Update the entries below by replacing every instance of "At what coordinates should I click" with "Where should I click" and keeping everything else the same.

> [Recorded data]
━━━━━━━━━━━━━━━━

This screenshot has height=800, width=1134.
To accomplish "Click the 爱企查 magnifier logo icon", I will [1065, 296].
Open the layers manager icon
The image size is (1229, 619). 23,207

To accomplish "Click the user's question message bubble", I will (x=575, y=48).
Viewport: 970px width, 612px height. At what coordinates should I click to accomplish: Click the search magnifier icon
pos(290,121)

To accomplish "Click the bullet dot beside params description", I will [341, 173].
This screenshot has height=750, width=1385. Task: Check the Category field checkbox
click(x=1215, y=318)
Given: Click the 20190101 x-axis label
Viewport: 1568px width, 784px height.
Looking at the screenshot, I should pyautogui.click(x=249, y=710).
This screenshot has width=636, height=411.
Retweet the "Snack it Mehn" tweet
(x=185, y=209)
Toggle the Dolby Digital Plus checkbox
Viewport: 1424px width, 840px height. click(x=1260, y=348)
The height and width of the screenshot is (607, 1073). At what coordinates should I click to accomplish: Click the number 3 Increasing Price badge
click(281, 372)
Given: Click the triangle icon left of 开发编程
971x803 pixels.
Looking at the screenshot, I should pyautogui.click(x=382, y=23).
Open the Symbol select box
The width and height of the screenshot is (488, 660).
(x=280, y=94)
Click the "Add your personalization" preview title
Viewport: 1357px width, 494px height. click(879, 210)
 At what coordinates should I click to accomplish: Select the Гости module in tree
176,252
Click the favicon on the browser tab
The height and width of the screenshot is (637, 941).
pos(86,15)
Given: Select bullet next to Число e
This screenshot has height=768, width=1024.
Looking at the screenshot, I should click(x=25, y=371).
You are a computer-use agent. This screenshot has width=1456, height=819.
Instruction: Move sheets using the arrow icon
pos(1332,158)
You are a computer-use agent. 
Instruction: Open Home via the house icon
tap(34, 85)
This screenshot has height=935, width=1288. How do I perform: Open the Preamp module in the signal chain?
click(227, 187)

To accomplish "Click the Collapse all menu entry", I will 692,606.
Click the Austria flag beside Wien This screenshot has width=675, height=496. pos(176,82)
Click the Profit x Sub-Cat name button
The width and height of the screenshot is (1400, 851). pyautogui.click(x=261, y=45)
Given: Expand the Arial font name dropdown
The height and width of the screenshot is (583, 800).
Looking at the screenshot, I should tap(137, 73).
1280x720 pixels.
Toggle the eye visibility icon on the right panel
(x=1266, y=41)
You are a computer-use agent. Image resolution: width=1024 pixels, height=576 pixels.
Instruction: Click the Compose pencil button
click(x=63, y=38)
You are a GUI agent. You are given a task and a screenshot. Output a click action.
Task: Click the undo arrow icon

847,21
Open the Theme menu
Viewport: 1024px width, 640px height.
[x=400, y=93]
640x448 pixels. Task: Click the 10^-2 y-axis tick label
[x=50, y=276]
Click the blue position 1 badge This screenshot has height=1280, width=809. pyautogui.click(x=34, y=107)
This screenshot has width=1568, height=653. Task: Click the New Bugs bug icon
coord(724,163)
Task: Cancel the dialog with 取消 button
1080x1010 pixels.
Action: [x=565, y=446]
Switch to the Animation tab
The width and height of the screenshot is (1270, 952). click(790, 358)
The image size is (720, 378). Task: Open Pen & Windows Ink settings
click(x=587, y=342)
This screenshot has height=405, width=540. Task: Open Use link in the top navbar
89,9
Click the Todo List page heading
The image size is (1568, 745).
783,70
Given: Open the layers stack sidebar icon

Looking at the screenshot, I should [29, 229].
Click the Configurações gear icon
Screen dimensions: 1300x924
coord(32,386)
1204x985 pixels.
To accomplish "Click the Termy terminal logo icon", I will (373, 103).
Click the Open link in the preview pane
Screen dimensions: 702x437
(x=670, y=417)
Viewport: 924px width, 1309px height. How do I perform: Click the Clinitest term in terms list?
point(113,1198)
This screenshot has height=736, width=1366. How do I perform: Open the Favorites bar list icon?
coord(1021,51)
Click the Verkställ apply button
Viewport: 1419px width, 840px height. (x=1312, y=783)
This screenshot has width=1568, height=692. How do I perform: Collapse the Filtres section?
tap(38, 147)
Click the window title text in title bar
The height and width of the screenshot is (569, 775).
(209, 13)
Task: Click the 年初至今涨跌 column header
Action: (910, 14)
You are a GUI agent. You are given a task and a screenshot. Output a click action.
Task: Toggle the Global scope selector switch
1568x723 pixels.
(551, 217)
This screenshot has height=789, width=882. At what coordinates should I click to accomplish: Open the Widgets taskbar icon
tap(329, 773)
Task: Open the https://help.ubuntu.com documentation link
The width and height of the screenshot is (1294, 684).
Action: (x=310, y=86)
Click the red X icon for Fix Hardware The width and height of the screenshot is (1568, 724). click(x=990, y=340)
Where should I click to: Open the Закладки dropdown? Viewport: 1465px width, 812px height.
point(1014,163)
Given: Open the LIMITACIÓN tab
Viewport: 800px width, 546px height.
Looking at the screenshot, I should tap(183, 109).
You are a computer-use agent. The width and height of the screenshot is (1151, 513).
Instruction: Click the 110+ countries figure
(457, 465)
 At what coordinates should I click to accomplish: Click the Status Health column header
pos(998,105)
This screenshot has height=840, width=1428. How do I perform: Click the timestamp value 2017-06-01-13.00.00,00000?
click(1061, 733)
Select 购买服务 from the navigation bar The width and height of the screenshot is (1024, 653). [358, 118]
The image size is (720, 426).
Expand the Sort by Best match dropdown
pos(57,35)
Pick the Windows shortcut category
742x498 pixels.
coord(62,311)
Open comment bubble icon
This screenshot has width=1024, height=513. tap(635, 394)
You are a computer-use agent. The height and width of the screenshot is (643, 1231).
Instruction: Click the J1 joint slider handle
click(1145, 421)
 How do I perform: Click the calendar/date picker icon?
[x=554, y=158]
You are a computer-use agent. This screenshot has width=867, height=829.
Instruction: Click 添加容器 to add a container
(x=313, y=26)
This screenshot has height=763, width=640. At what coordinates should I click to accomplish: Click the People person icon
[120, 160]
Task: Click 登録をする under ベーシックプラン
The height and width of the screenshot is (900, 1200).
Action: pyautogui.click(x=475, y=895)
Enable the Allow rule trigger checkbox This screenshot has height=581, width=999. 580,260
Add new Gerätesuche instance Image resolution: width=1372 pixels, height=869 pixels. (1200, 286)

━━━━━━━━━━━━━━━━

> [Exercise solution]
This screenshot has height=800, width=1134.
To accomplish "Click the 爱企查 magnifier logo icon", I will [1065, 296].
Open the layers manager icon
The image size is (1229, 619). 23,207

To accomplish "Click the user's question message bubble", I will (x=575, y=48).
Viewport: 970px width, 612px height. Where should I click to accomplish: Click the search magnifier icon
pos(290,121)

To accomplish "Click the bullet dot beside params description", I will [341, 173].
This screenshot has height=750, width=1385. Task: Check the Category field checkbox
click(x=1215, y=318)
Given: Click the 20190101 x-axis label
Viewport: 1568px width, 784px height.
Looking at the screenshot, I should pyautogui.click(x=249, y=710).
This screenshot has width=636, height=411.
Retweet the "Snack it Mehn" tweet
(x=185, y=209)
Toggle the Dolby Digital Plus checkbox
Viewport: 1424px width, 840px height. click(x=1260, y=348)
The height and width of the screenshot is (607, 1073). Where should I click to accomplish: Click the number 3 Increasing Price badge
click(281, 372)
Given: Click the triangle icon left of 开发编程
971x803 pixels.
Looking at the screenshot, I should pyautogui.click(x=382, y=23).
Open the Symbol select box
The width and height of the screenshot is (488, 660).
(x=280, y=94)
Click the "Add your personalization" preview title
Viewport: 1357px width, 494px height. click(879, 210)
 Where should I click to accomplish: Select the Гости module in tree
176,252
Click the favicon on the browser tab
The height and width of the screenshot is (637, 941).
pos(86,15)
Given: Select bullet next to Число e
This screenshot has height=768, width=1024.
Looking at the screenshot, I should click(x=25, y=371).
You are a computer-use agent. This screenshot has width=1456, height=819.
Instruction: Move sheets using the arrow icon
pos(1332,158)
You are a computer-use agent. 
Instruction: Open Home via the house icon
tap(34, 85)
This screenshot has height=935, width=1288. How do I perform: Open the Preamp module in the signal chain?
click(227, 187)

To accomplish "Click the Collapse all menu entry", I will 692,606.
Click the Austria flag beside Wien This screenshot has width=675, height=496. pos(176,82)
Click the Profit x Sub-Cat name button
The width and height of the screenshot is (1400, 851). pyautogui.click(x=261, y=45)
Given: Expand the Arial font name dropdown
The height and width of the screenshot is (583, 800).
Looking at the screenshot, I should tap(137, 73).
1280x720 pixels.
Toggle the eye visibility icon on the right panel
(x=1266, y=41)
You are a computer-use agent. Image resolution: width=1024 pixels, height=576 pixels.
Instruction: Click the Compose pencil button
click(x=63, y=38)
You are a GUI agent. You are given a task and a screenshot. Output a click action.
Task: Click the undo arrow icon

847,21
Open the Theme menu
Viewport: 1024px width, 640px height.
[x=400, y=93]
640x448 pixels. Task: Click the 10^-2 y-axis tick label
[x=50, y=276]
Click the blue position 1 badge This screenshot has height=1280, width=809. pyautogui.click(x=34, y=107)
This screenshot has width=1568, height=653. Task: Click the New Bugs bug icon
coord(724,163)
Task: Cancel the dialog with 取消 button
1080x1010 pixels.
Action: [x=565, y=446]
Switch to the Animation tab
The width and height of the screenshot is (1270, 952). click(790, 358)
The image size is (720, 378). Task: Open Pen & Windows Ink settings
click(x=587, y=342)
This screenshot has height=405, width=540. Task: Open Use link in the top navbar
89,9
Click the Todo List page heading
The image size is (1568, 745).
783,70
Given: Open the layers stack sidebar icon

Looking at the screenshot, I should [29, 229].
Click the Configurações gear icon
Screen dimensions: 1300x924
coord(32,386)
1204x985 pixels.
To accomplish "Click the Termy terminal logo icon", I will (373, 103).
Click the Open link in the preview pane
Screen dimensions: 702x437
(x=670, y=417)
Viewport: 924px width, 1309px height. How do I perform: Click the Clinitest term in terms list?
point(113,1198)
This screenshot has height=736, width=1366. How do I perform: Open the Favorites bar list icon?
coord(1021,51)
Click the Verkställ apply button
Viewport: 1419px width, 840px height. (x=1312, y=783)
This screenshot has width=1568, height=692. How do I perform: Collapse the Filtres section?
tap(38, 147)
Click the window title text in title bar
The height and width of the screenshot is (569, 775).
(209, 13)
Task: Click the 年初至今涨跌 column header
Action: (910, 14)
You are a GUI agent. You are given a task and a screenshot. Output a click action.
Task: Toggle the Global scope selector switch
1568x723 pixels.
(551, 217)
This screenshot has height=789, width=882. Where should I click to accomplish: Open the Widgets taskbar icon
tap(329, 773)
Task: Open the https://help.ubuntu.com documentation link
The width and height of the screenshot is (1294, 684).
Action: (x=310, y=86)
Click the red X icon for Fix Hardware The width and height of the screenshot is (1568, 724). click(x=990, y=340)
Where should I click to: Open the Закладки dropdown? Viewport: 1465px width, 812px height.
point(1014,163)
Given: Open the LIMITACIÓN tab
Viewport: 800px width, 546px height.
Looking at the screenshot, I should tap(183, 109).
You are a computer-use agent. The width and height of the screenshot is (1151, 513).
Instruction: Click the 110+ countries figure
(457, 465)
 Where should I click to accomplish: Click the Status Health column header
pos(998,105)
This screenshot has height=840, width=1428. How do I perform: Click the timestamp value 2017-06-01-13.00.00,00000?
click(1061, 733)
Select 购买服务 from the navigation bar The width and height of the screenshot is (1024, 653). [358, 118]
The image size is (720, 426).
Expand the Sort by Best match dropdown
pos(57,35)
Pick the Windows shortcut category
742x498 pixels.
coord(62,311)
Open comment bubble icon
This screenshot has width=1024, height=513. tap(635, 394)
You are a computer-use agent. The height and width of the screenshot is (643, 1231).
Instruction: Click the J1 joint slider handle
click(1145, 421)
 How do I perform: Click the calendar/date picker icon?
[x=554, y=158]
You are a computer-use agent. This screenshot has width=867, height=829.
Instruction: Click 添加容器 to add a container
(x=313, y=26)
This screenshot has height=763, width=640. Where should I click to accomplish: Click the People person icon
[120, 160]
Task: Click 登録をする under ベーシックプラン
The height and width of the screenshot is (900, 1200).
Action: pyautogui.click(x=475, y=895)
Enable the Allow rule trigger checkbox This screenshot has height=581, width=999. 580,260
Add new Gerätesuche instance Image resolution: width=1372 pixels, height=869 pixels. (1200, 286)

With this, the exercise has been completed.